More than four-and-a-half million acres of Kansas land were covered in soybeans in 2018, with Kansas farmers harvesting an average of 44 bushels per acre worth a combined total of $1.6 billion. Soybeans are mostly used for animal feed, however the capabilities of soybeans to produce functional materials have the potential to benefit sustainable materials applications and the Kansas agricultural economy. The goal of this study is to determine how quaternary structures of soy protein isolate (SPI) affect the viscoelastic properties of polyethylene oxide (PEO)/SPI composites, subjected to various denaturation and aggregation conditions of SPI. Ball milled PEO/SPI composites (PEO/10wt%SPI-BM) showed little variation in viscoelastic behaviors with that of pure PEO, with typical liquid-like behaviors. Composites made with water (PEO/SPI-H2O) at 10wt% SPI concentration exhibited a weakened frequency dependence of storage (G') and loss (G'') moduli, indicating a transition to solid-like behavior. This solid-like behavior was even more pronounced in PEO/10wt% SPI-DMSO (dimethyl sulfoxide) composites. A Tan(δ) below 1 for PEO/10wt%SPI-DMSO composites indicated the presence of a strong SPI network, which was responsible for such a transition.

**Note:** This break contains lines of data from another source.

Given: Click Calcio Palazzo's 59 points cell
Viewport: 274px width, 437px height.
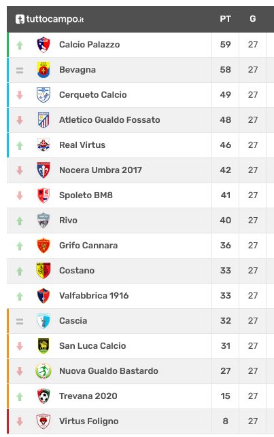Looking at the screenshot, I should pos(226,45).
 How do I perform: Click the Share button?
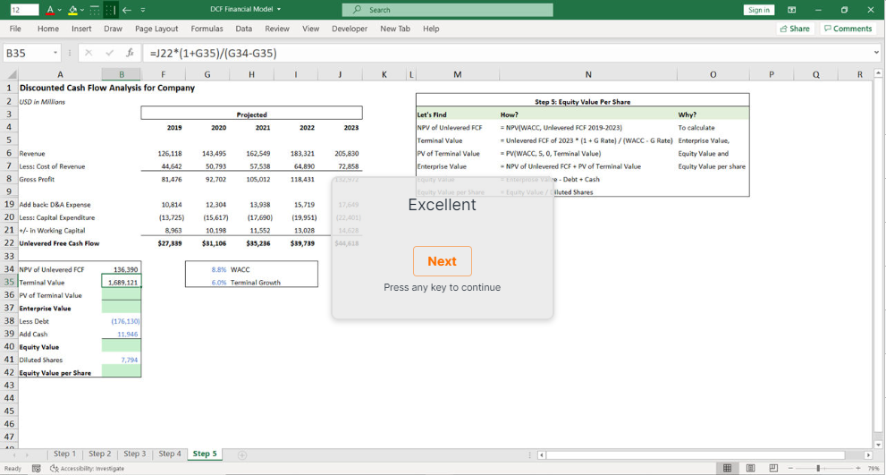point(794,29)
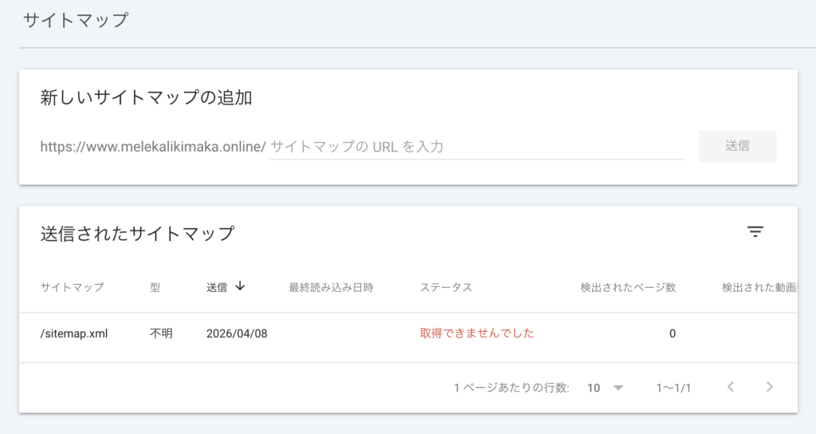Focus the サイトマップの URL を入力 field

477,147

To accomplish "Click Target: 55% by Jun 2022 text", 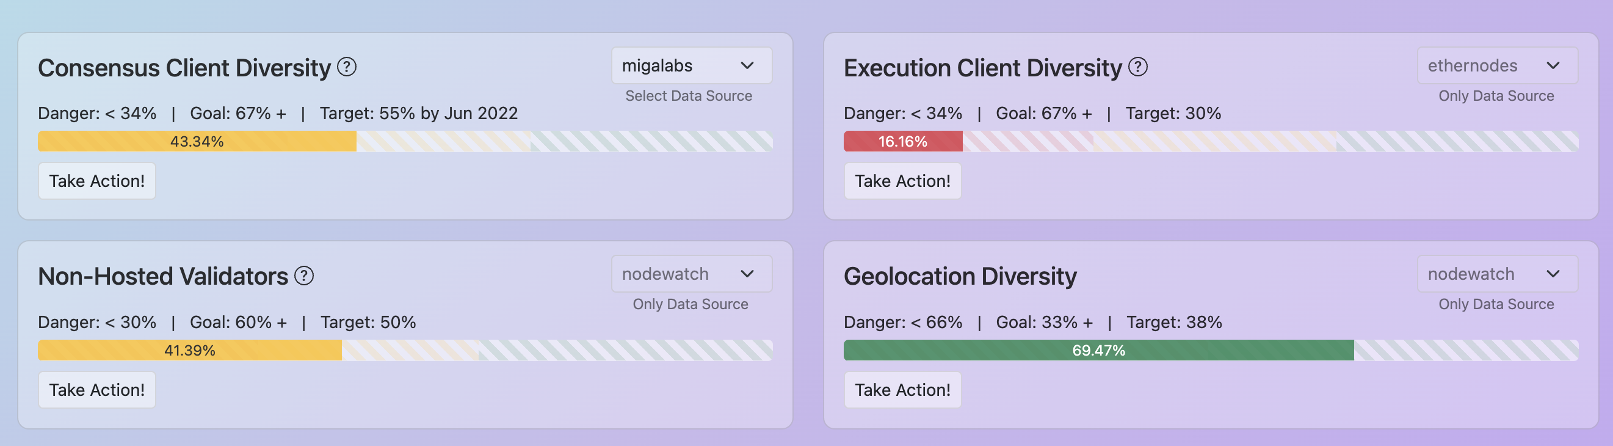I will pyautogui.click(x=418, y=113).
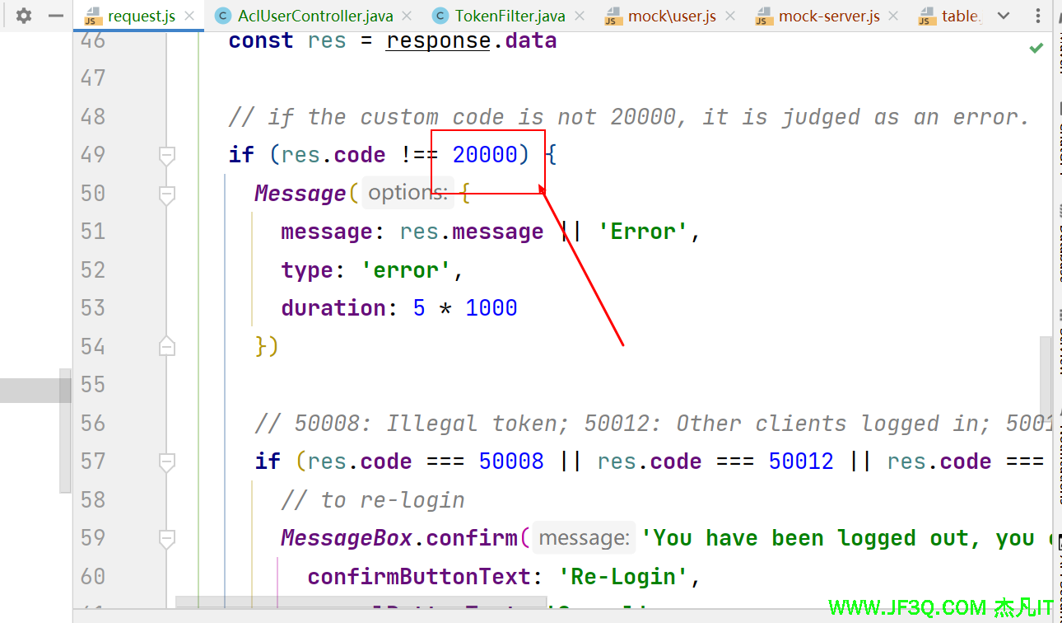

Composites made with both solvents at 1wt% SPI loading produced the highest dielectric constants, with the SPI-PEO interactions created in H2O favoring dipole motions more than those in DMSO. α-relaxation of PEO also favored composites made with H2O, with PEO/1wt% SPI-H2O producing the fastest α-relaxation. However, network structures provided great resistance to α-relaxation, with PEO/10wt% SPI-DMSO composites producing the longest relaxation time, particularly at elevated temperatures.